I drive through Chinatown looking at people, buildings, signs. People are celebrating Chinese New Year, and Maunakea Street is busy. There’s a long line of people waiting outside Sing Cheong Yuan Bakery, probably to buy gau and New Year good-luck candied vegetables and fruits—lotus root, winter squash, kumquat, coconut. Everyone is wearing masks in this time of Covid.
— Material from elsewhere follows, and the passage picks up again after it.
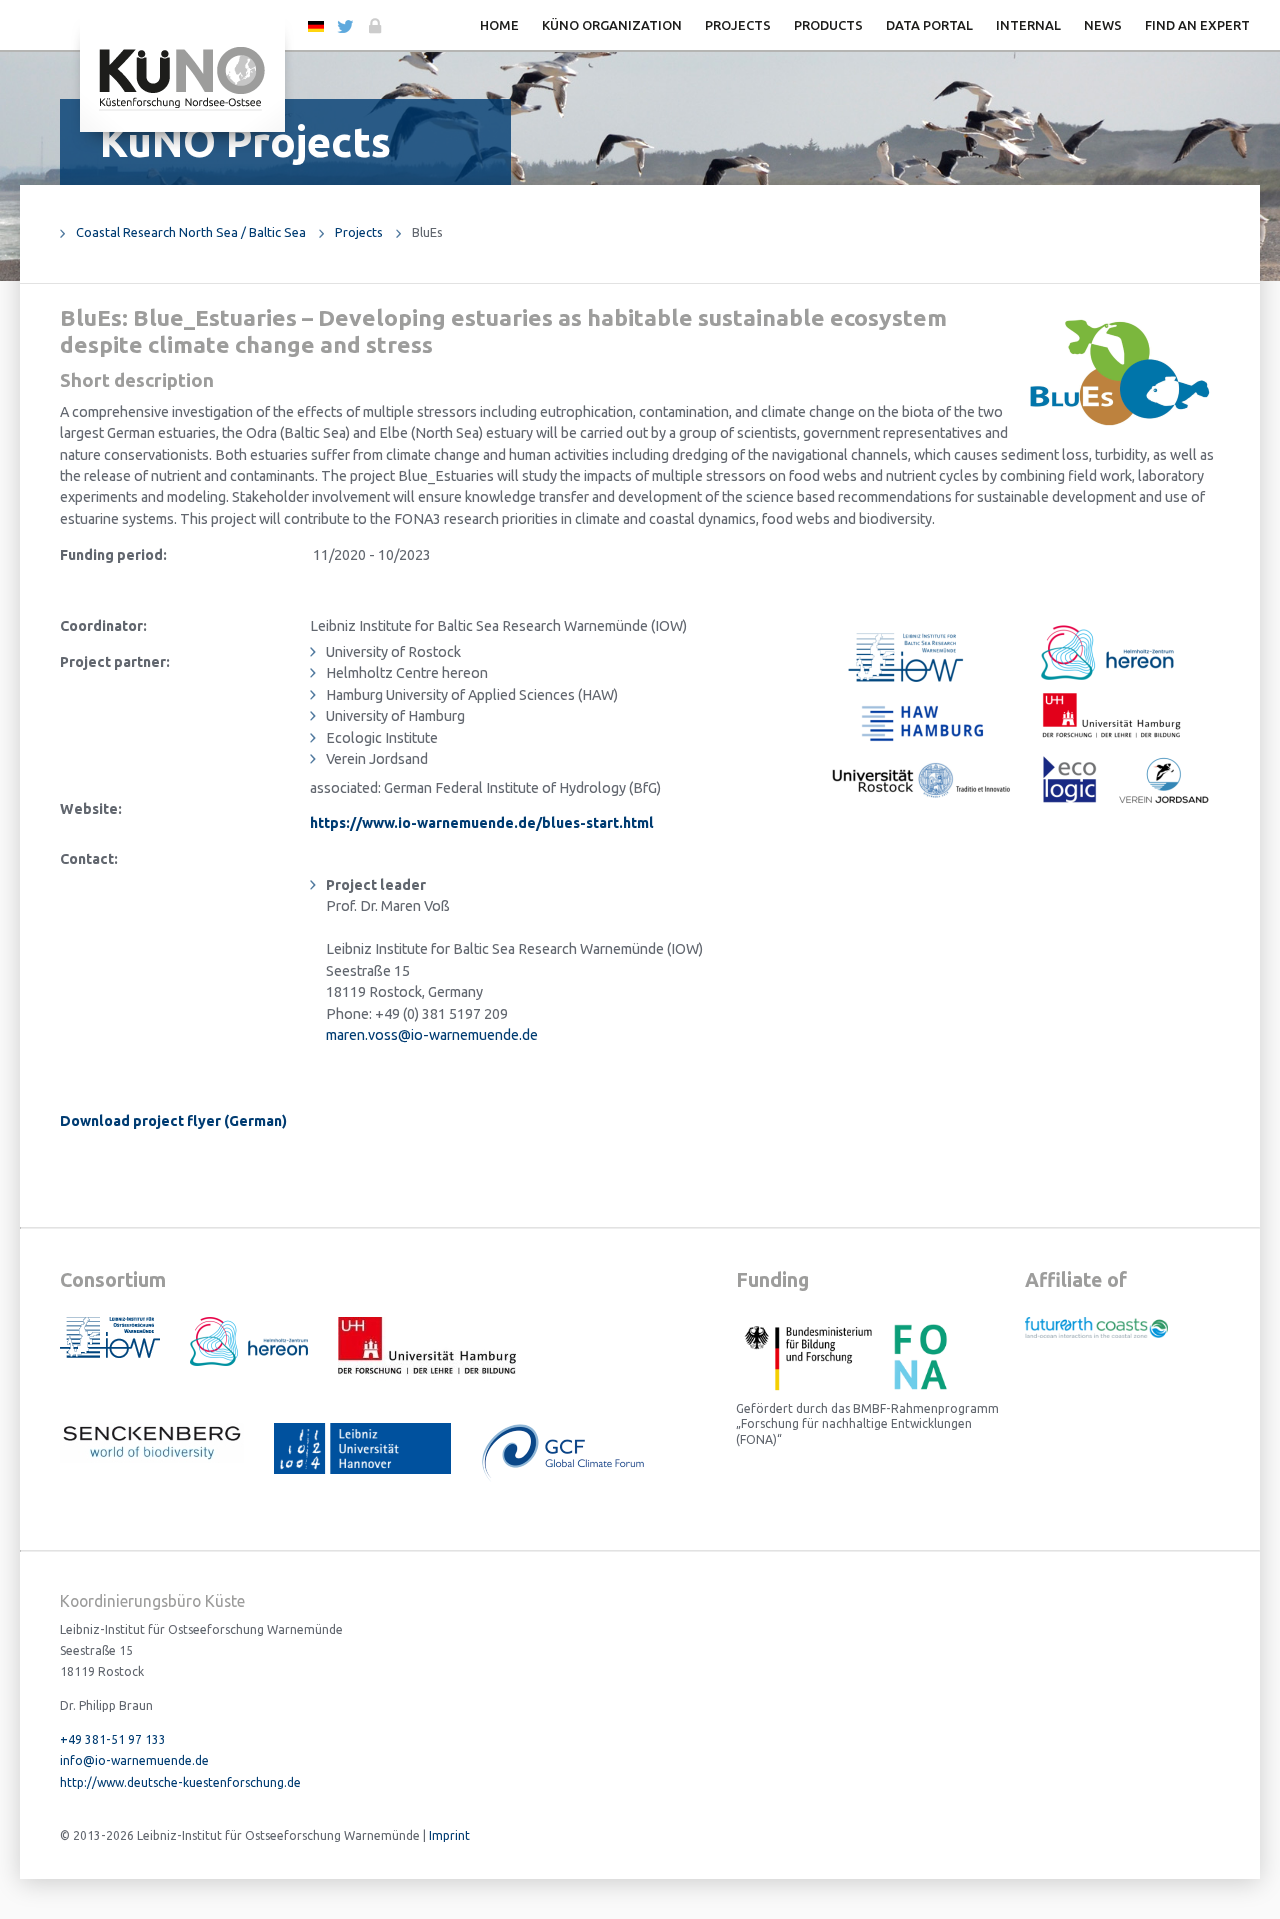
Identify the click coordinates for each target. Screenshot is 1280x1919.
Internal (1028, 25)
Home (499, 25)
A young rooster appeared in my front yard last week. He had glossy black feathers. He was sleek and slim like teenagers can be, curious and unafraid. Quick. When he crossed the street, he had the good sense to run like crazy before any car could hit him.
A new cat has appeared in the neighborhood. It is the color of smoke and never crosses to my side of the street. I don’t know where it goes.
My friend’s daughter’s dog has idiopathic old dog disease.
The cattleya orchid plant has one flower, six leaves, and two more pseudobulbs.
About the Art: “Tin Tin, Orchid Ballroom” is one of artist Doug Young’s twenty-plus images of buildings in Honolulu’s Chinatown. Young made the series in the 1970s. He writes, “There was a movement to revamp Chinatown and evict the residents. The ethnic studies department from the University of Hawaiʻi was doing protest marches, and I thought of documenting/preserving these old store fronts.”